Statements of law should be made applicable to the issues in the case so as to result in an intelligent verdict.

Here, notwithstanding that there was no exception taken to the court’s charge, to permit the verdict to stand in light of the clear recitation by all six jurors that it was not their verdict, that they were confused and that they agreed unanimously upon the percentage of fault of all parties, would be an obvious miscarriage of justice and would violate the jurors’ oath.

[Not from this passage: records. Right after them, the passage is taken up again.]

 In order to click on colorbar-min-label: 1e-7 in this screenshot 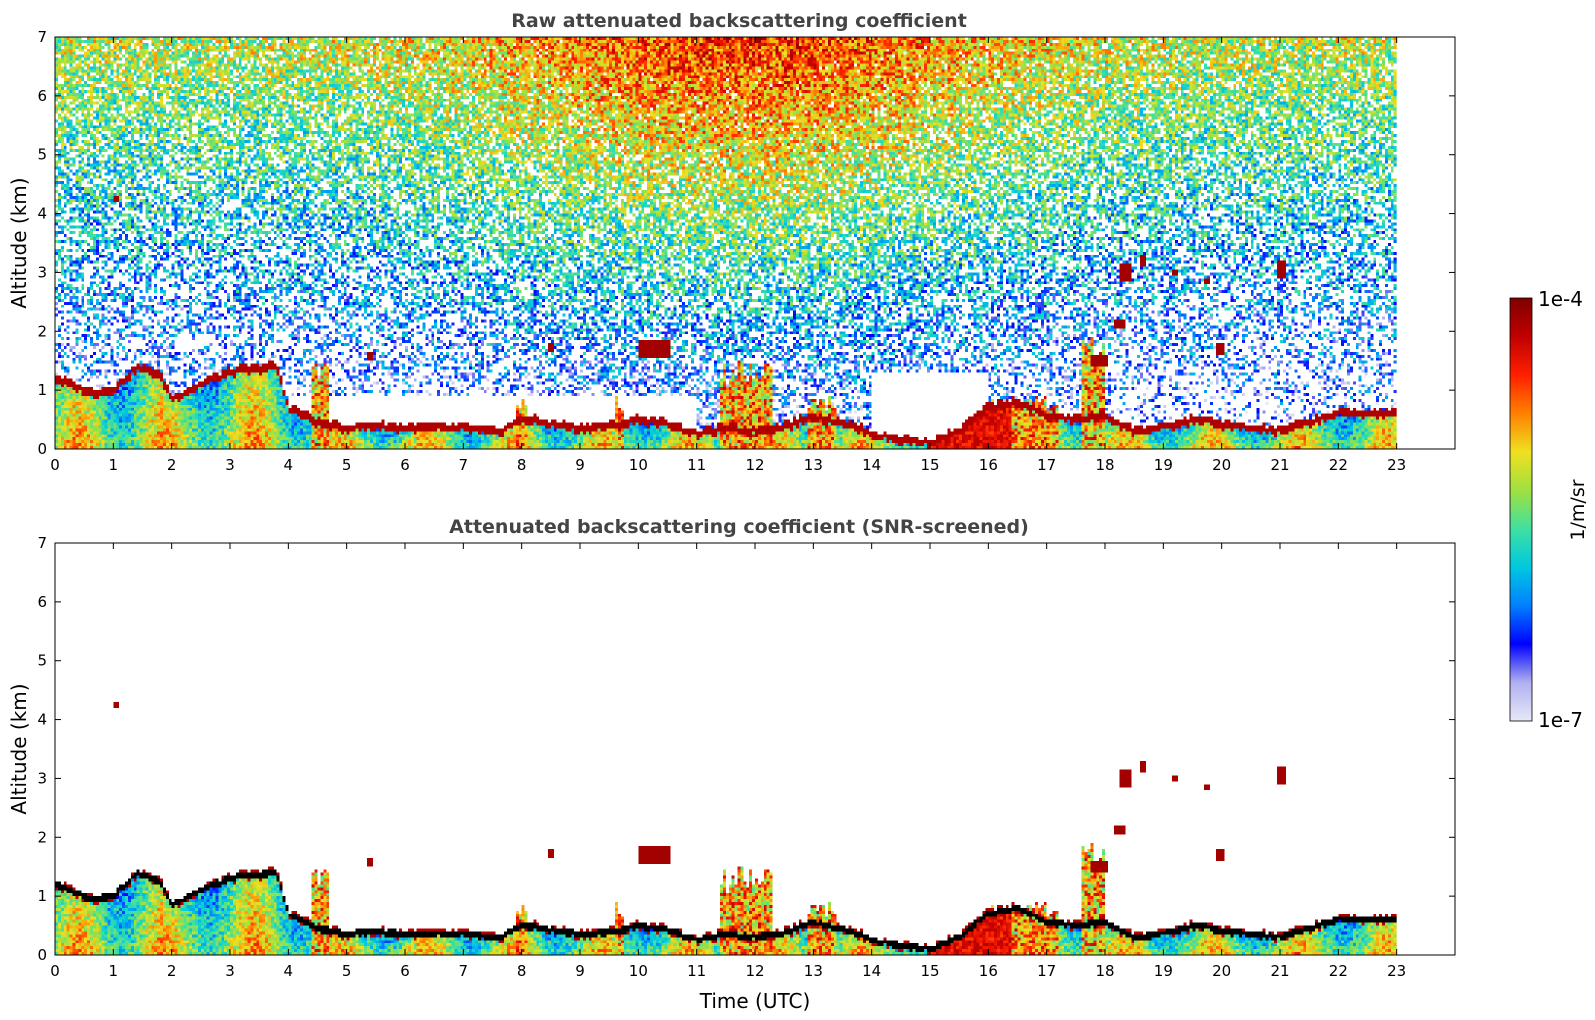, I will do `click(1560, 720)`.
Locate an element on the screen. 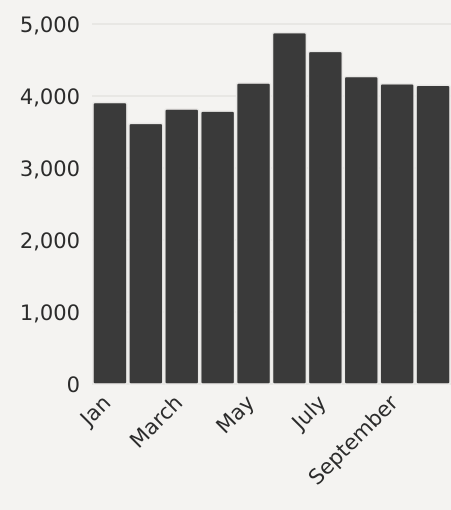 The width and height of the screenshot is (451, 510). y-tick-label: 2,000 is located at coordinates (50, 241).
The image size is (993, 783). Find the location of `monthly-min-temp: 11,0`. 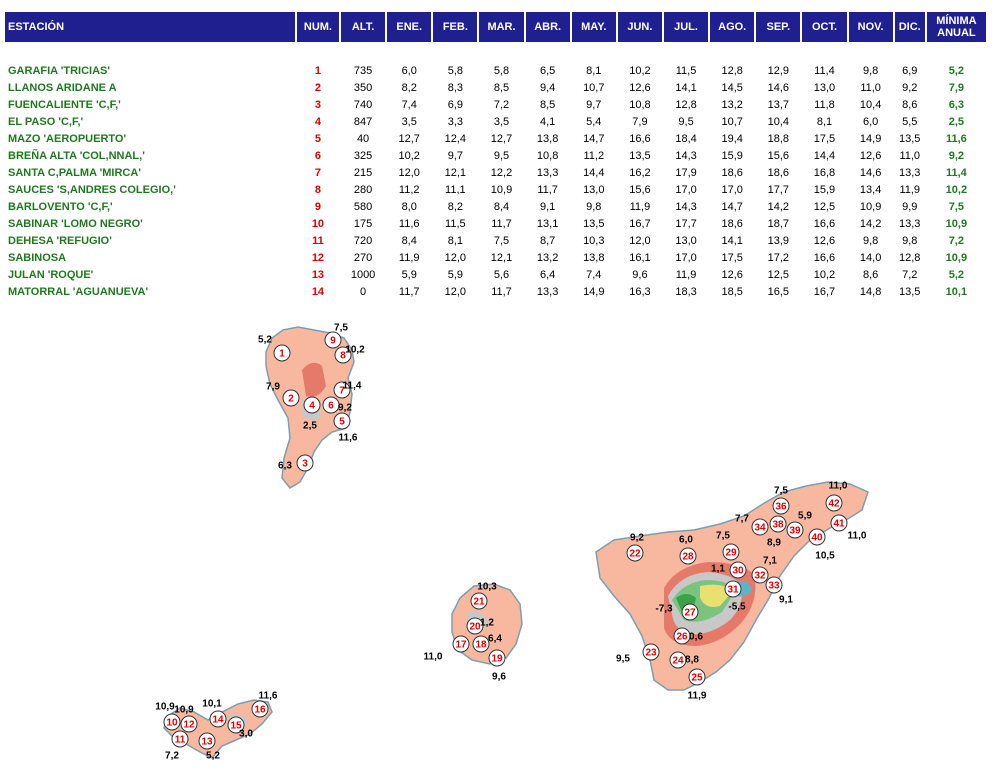

monthly-min-temp: 11,0 is located at coordinates (910, 156).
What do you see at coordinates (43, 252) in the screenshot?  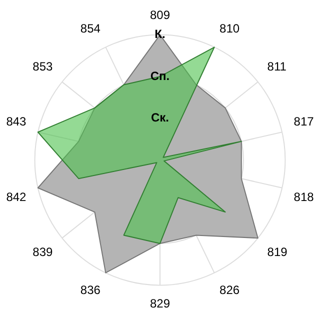 I see `spoke-label: 839` at bounding box center [43, 252].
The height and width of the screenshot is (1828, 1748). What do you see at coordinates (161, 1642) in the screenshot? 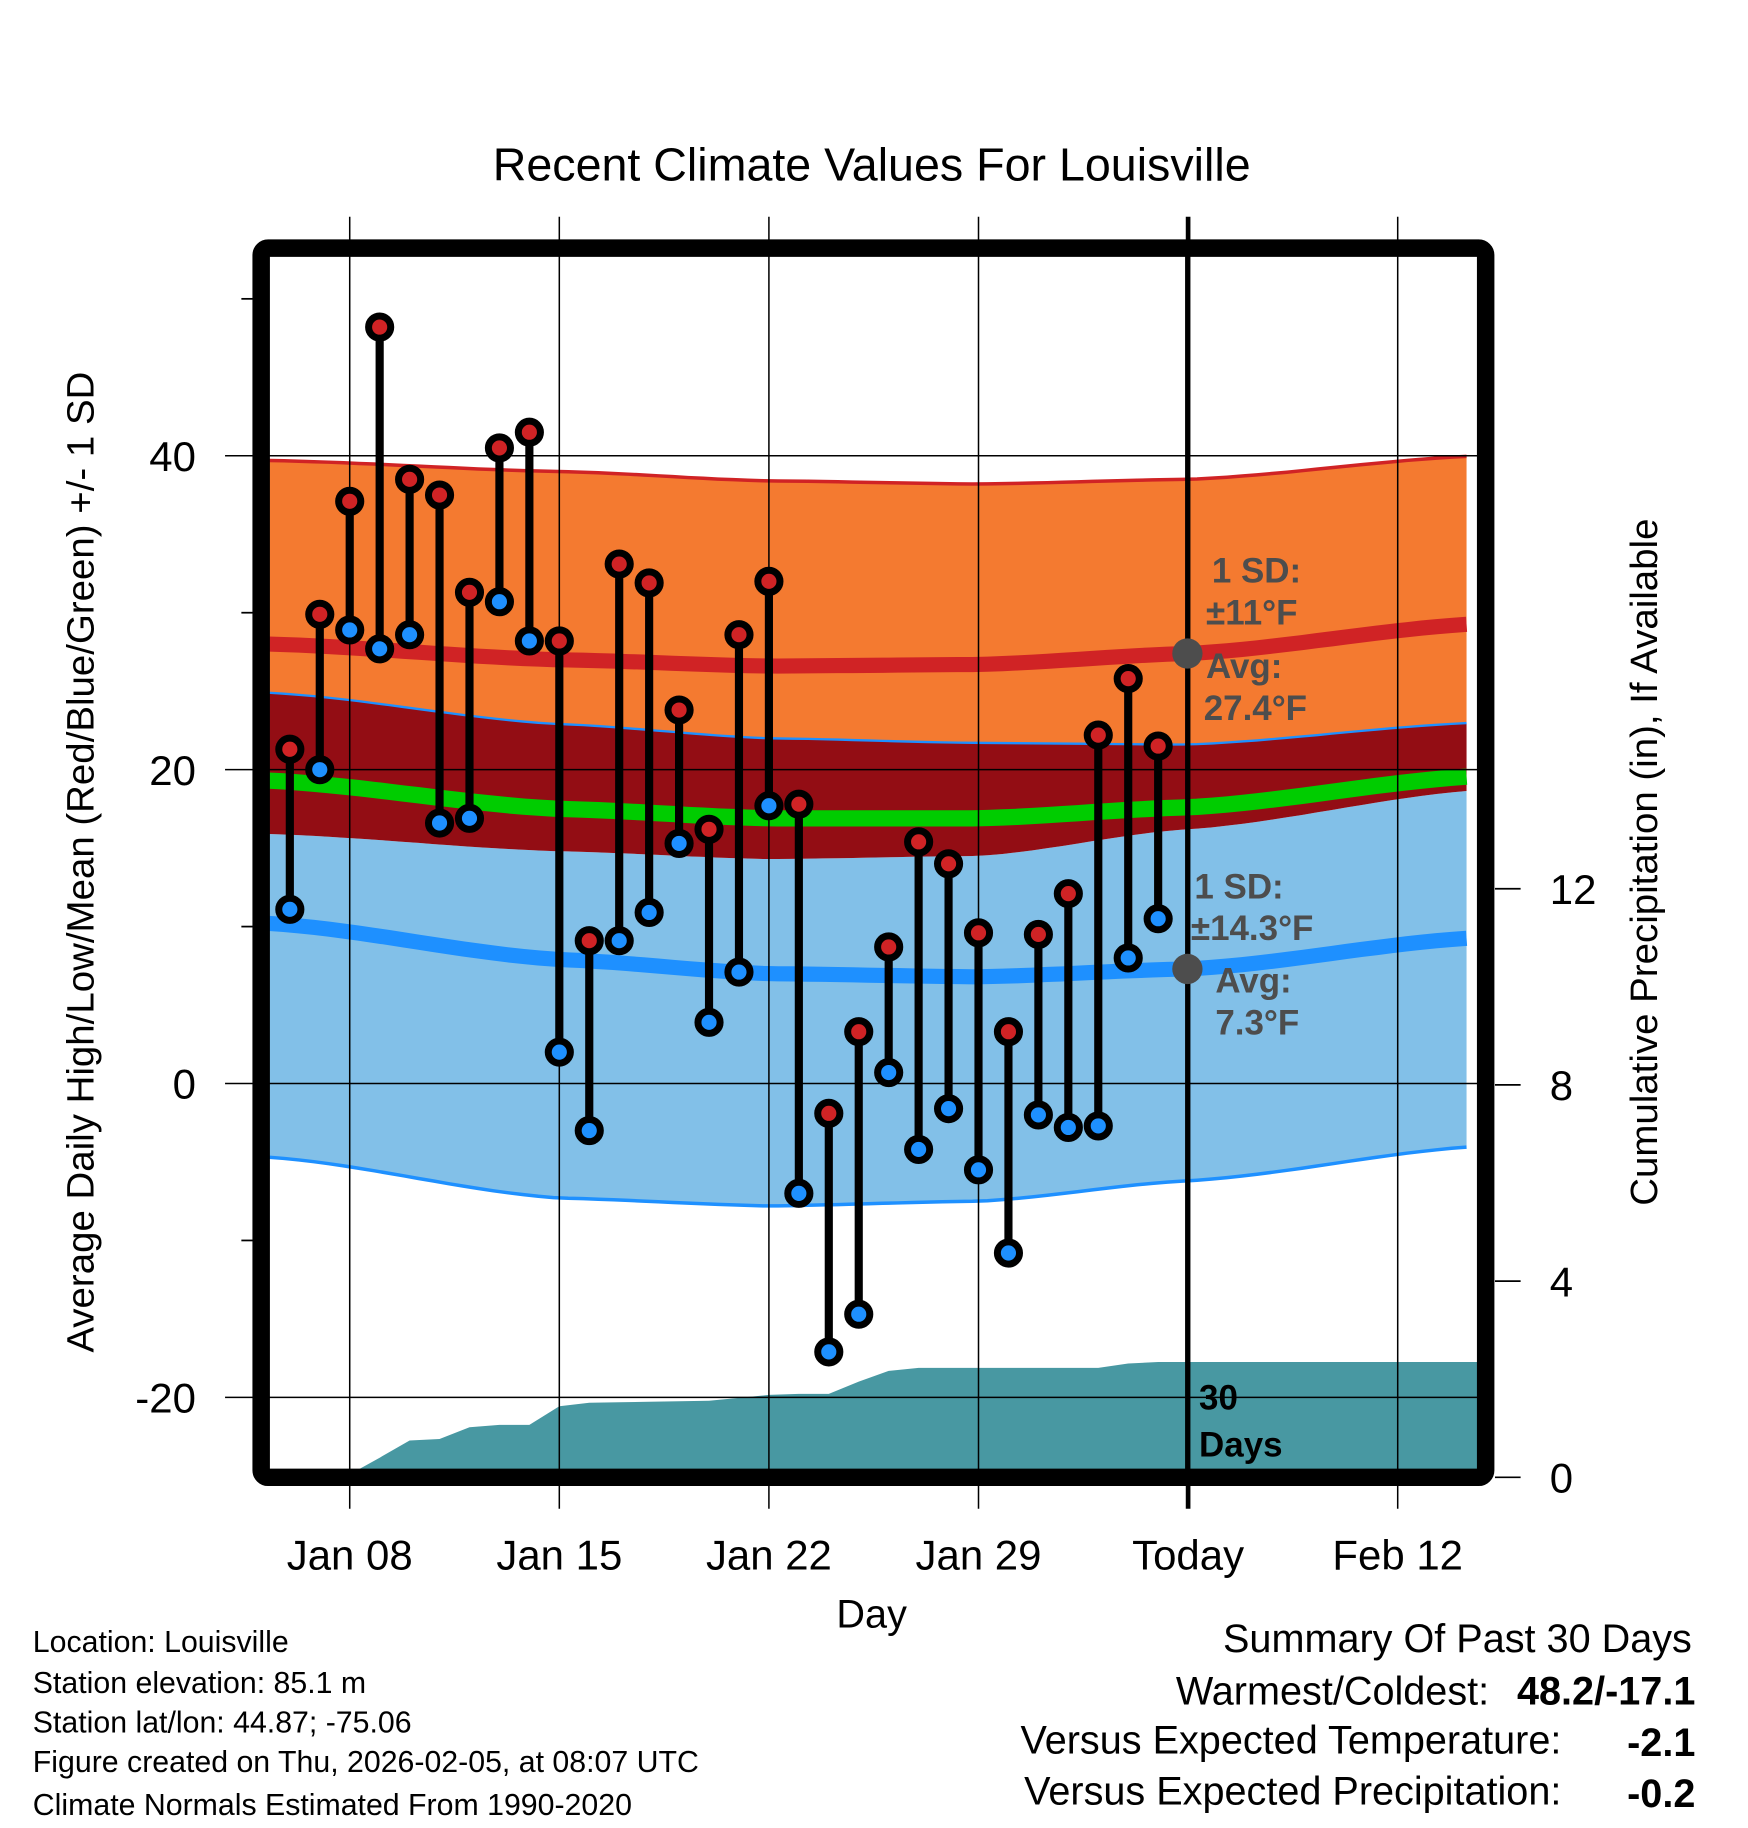
I see `footer-location: Location: Louisville` at bounding box center [161, 1642].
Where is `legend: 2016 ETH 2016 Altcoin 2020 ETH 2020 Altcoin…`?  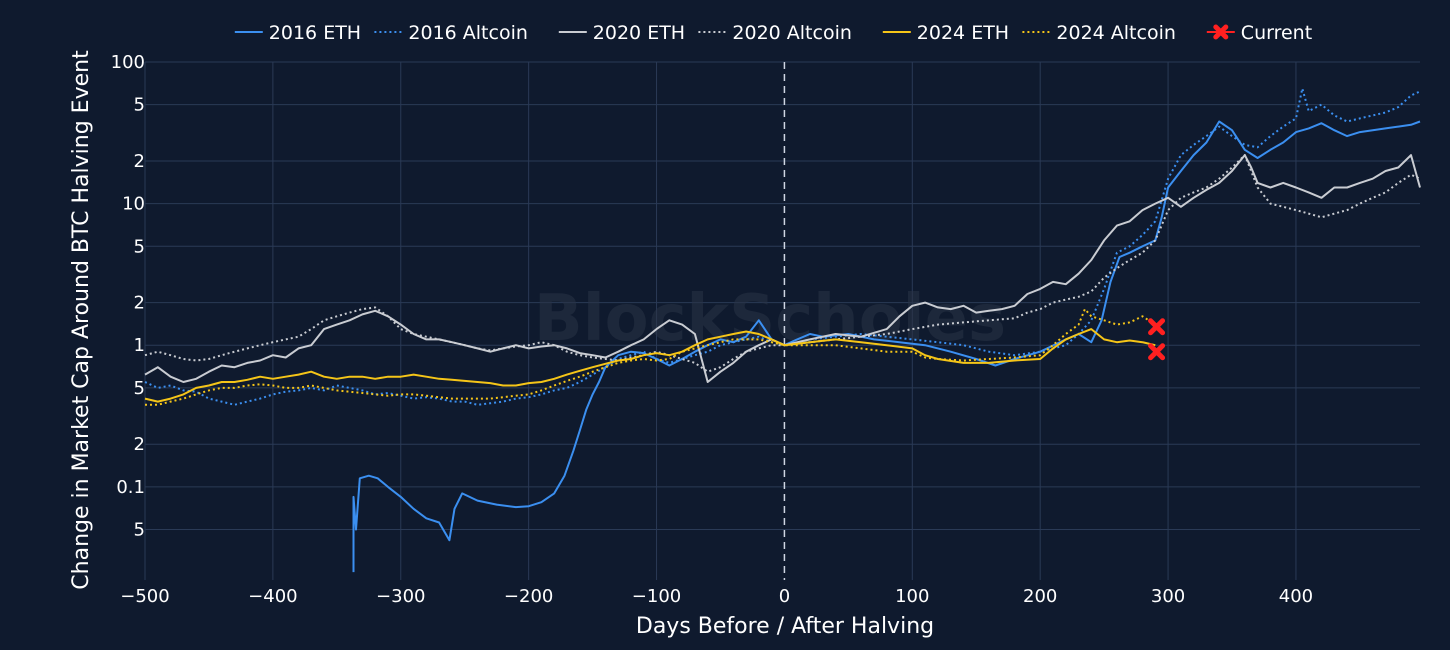
legend: 2016 ETH 2016 Altcoin 2020 ETH 2020 Altcoin… is located at coordinates (773, 33).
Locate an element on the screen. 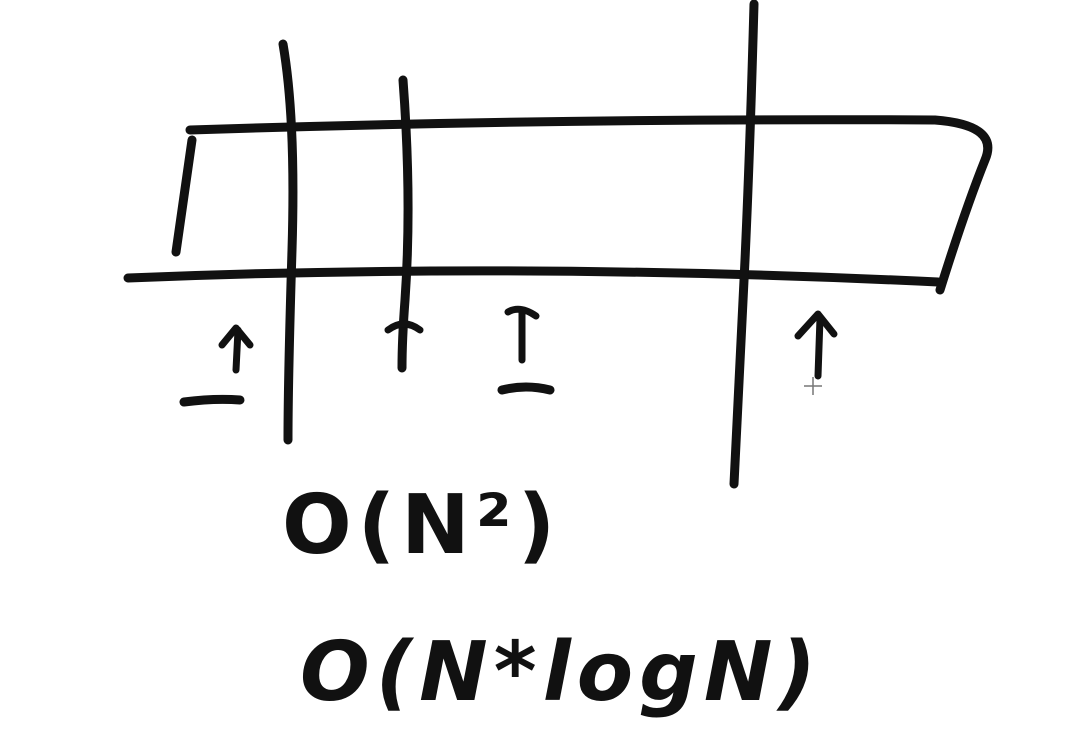  pointer-arrows is located at coordinates (508, 356).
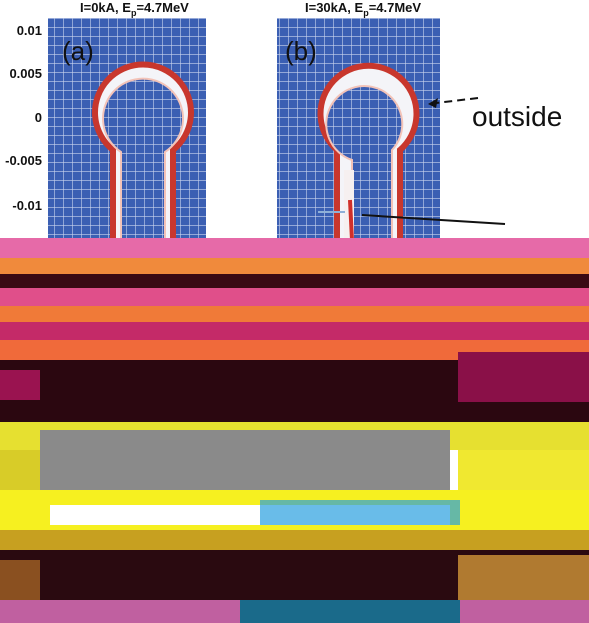 This screenshot has width=589, height=623. I want to click on arrow-head, so click(433, 103).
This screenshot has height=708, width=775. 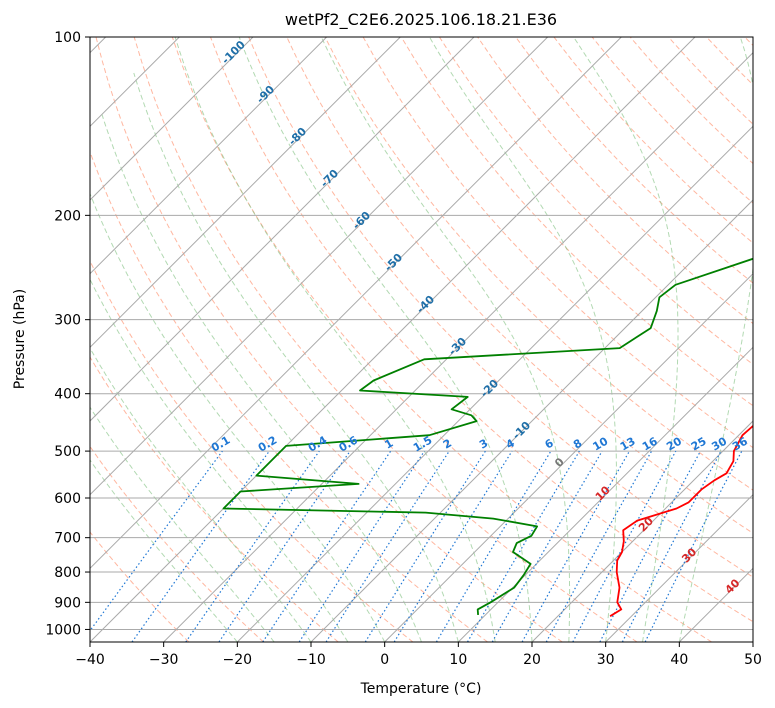 What do you see at coordinates (458, 660) in the screenshot?
I see `x-tick-label: 10` at bounding box center [458, 660].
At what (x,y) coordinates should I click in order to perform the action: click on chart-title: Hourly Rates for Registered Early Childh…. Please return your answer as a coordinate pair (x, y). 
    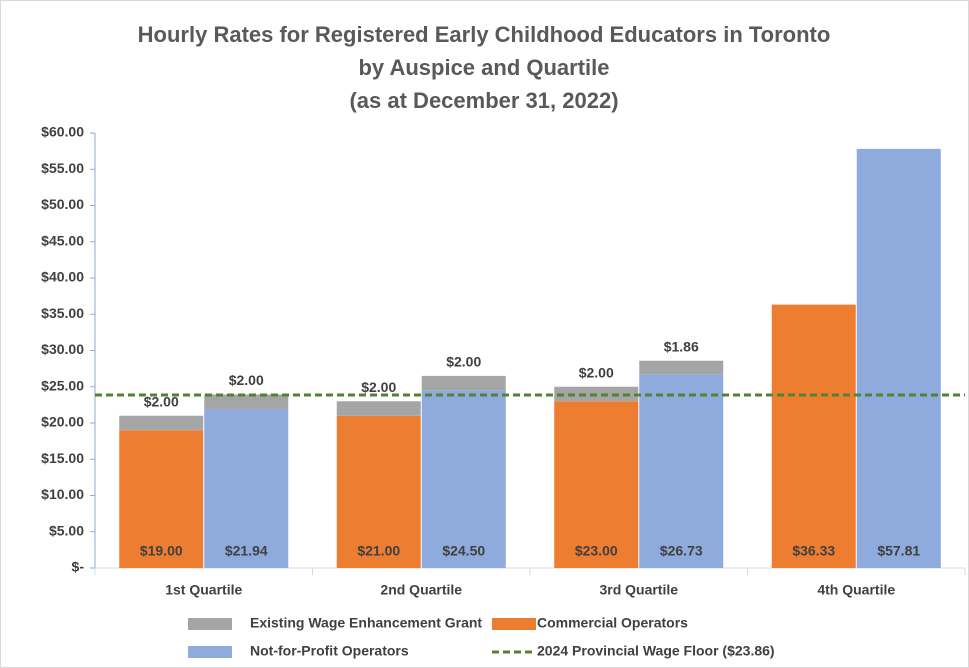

“It is well established that jurors may not impeach their own verdict * * * This principle, however, is subject to two well-known exceptions. First, where an error is made in reporting the verdict, the Trial Judge may, upon the unanimous affidavits or statements of the jurors, correct the judgment to conform to *463the actual verdict * * * Second, where the record demonstrates substantial confusion among the jurors in reaching a verdict, the court must direct a new trial to prevent a miscarriage of justice to the litigants” (Bedell v Hornick, 245 AD2d 538; see, Cortes v Edoo, 228 AD2d 463, 466). Although it did not become evident that the jurors were confused until after they were discharged, nevertheless, precedent from our court demonstrates that the instant verdict may be set aside under such circumstances.

In Pache v Boehm (60 AD2d 867), also a negligence case, the jury indicated, post-discharge, to one of the attorneys that it had intended to apportion fault between drivers. The next day the court recalled the members of the jury and questioned them as to whether they intended to apportion fault between the drivers. Upon finding that they did, the trial court directed entry of a verdict consistent with their findings of apportionment of fault. In ordering a new trial, this Court stated: “Where errors are made in reporting a verdict, the Trial Judge may, in his discretion and upon the unanimous affidavits or statements of the jurors, correct the judgment in accordance with the actual verdicts. However, this exception to the rule prohibiting impeachment of jury verdicts was not intended to encompass jury error in reaching a proper verdict. Where the record demonstrates substantial confusion in reaching a verdict the court may only direct a new trial to prevent a miscarriage of justice to individual litigants” (Pache v Boehm, supra, at 868).

In Pache, the verdict involved a non-negligent plaintiff passenger and two negligent drivers. Here, the verdict found a defendant to be negligent in the process of hoisting insulation on a roof, yet, inexplicably further found that such negligence was not a “substantial factor” in causing the accident. The result is explained, however, in that all the jurors were confused by the meaning of the term “substantial factor” and, indeed, indicated their confusion to the court, albeit after their discharge. Under such circumstances, to prevent a true miscarriage of justice, the verdict should be set aside inasmuch as it does not truly reflect the determination reached by the jury. A new trial is warranted — our jury system demands nothing less.